Assigned task ▸ For the listing below, report all lines that hold the word "height".

Listed entries ▸
☆ ☆ ☆ ☆ ☆
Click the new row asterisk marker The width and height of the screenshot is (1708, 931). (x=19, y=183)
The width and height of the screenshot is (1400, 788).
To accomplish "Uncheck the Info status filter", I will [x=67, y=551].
☆ ☆ ☆ ☆ ☆
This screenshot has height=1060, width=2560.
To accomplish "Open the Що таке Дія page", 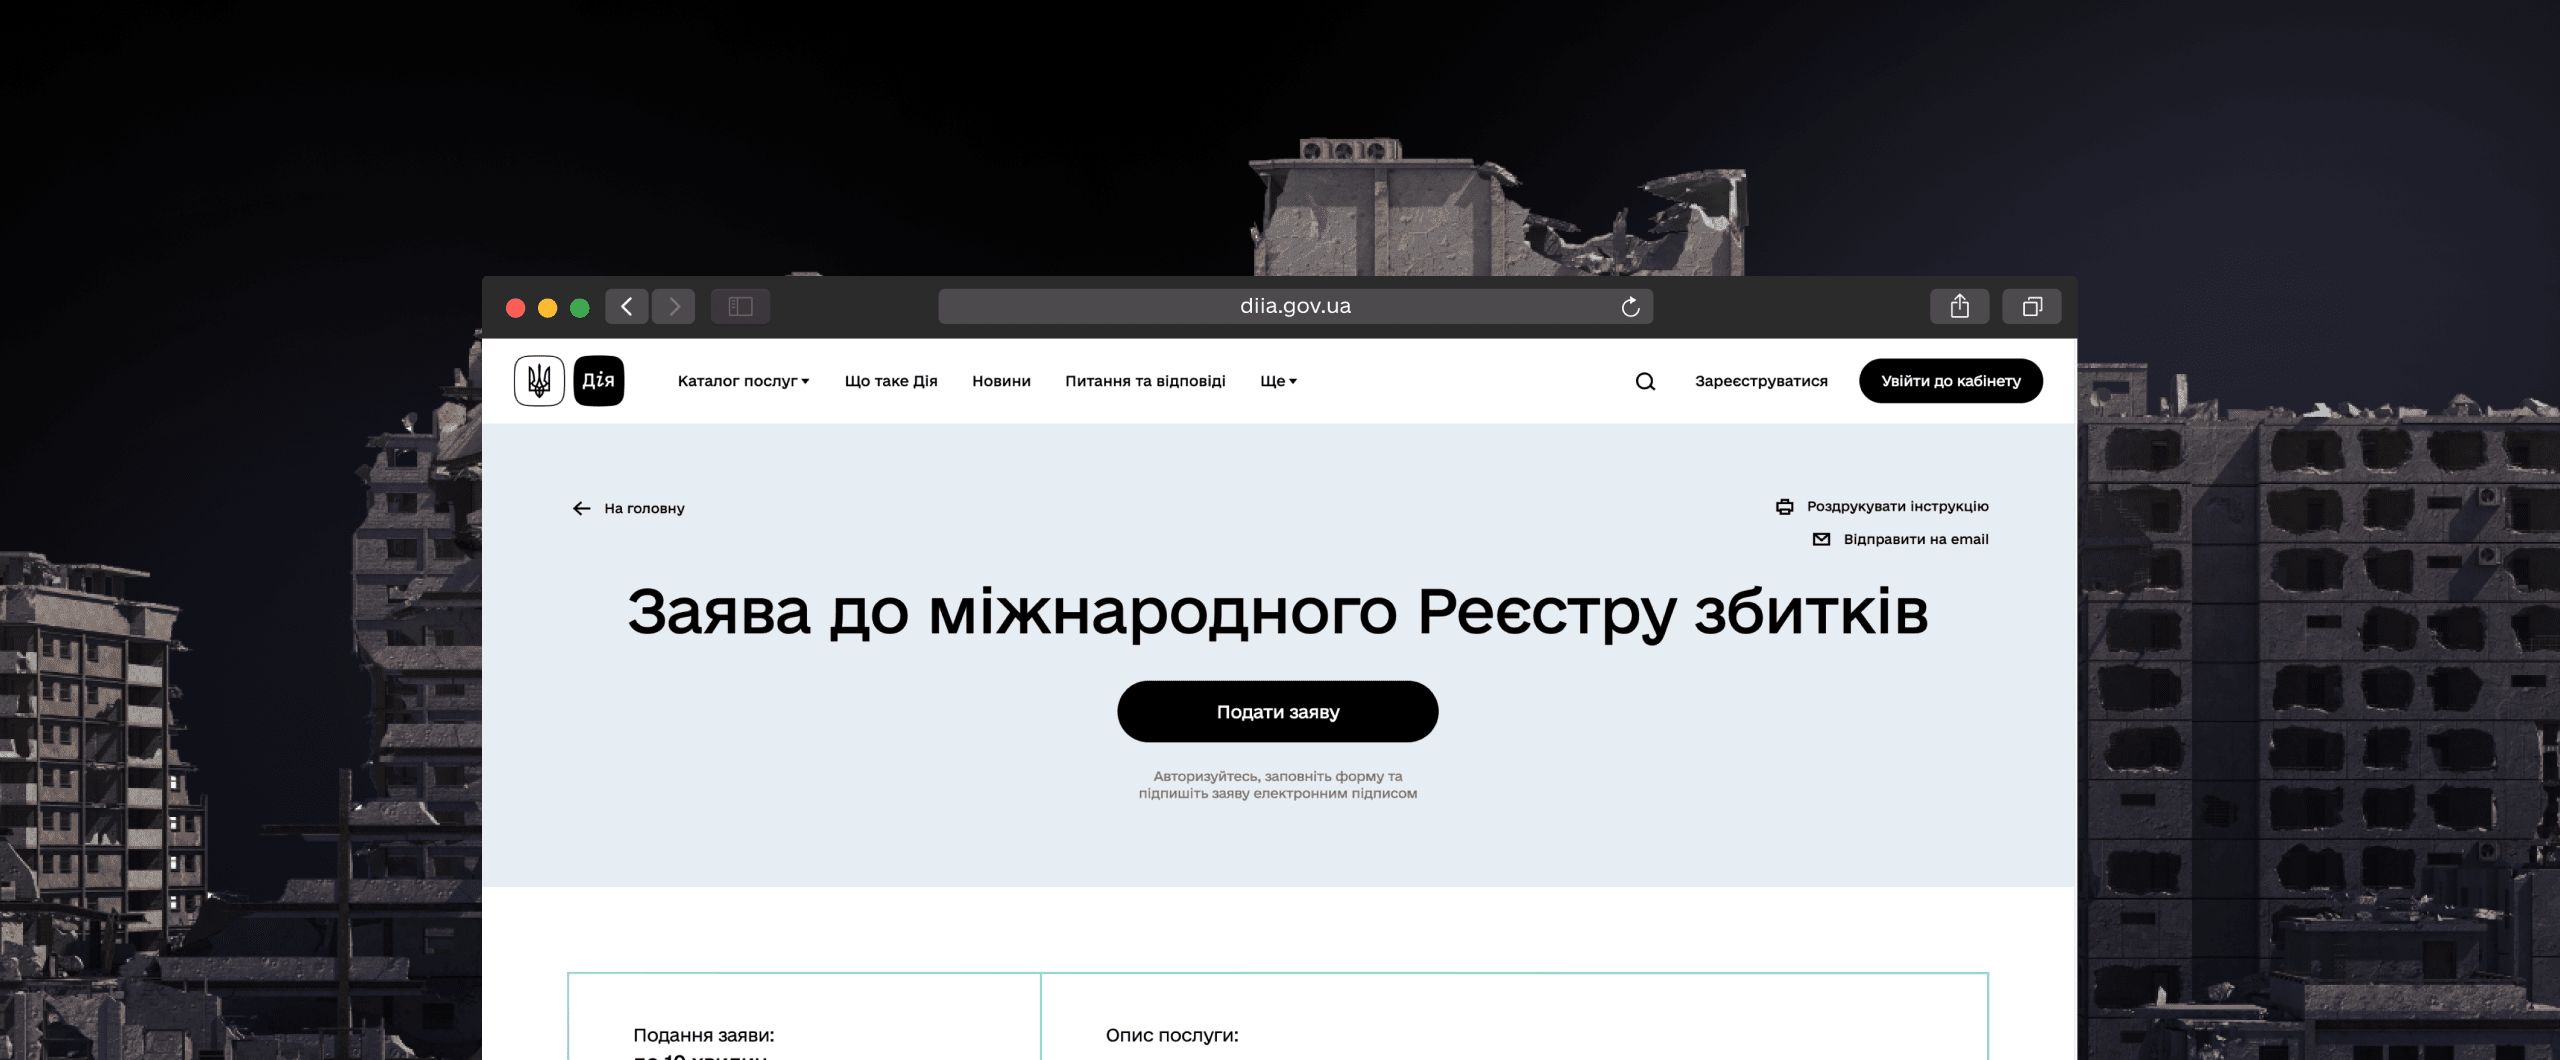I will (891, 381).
☆ ☆ ☆ ☆ ☆
Solution to the exercise ▸
Click the new row asterisk marker The width and height of the screenshot is (1708, 931). (x=19, y=183)
The width and height of the screenshot is (1400, 788).
This screenshot has height=1060, width=2560.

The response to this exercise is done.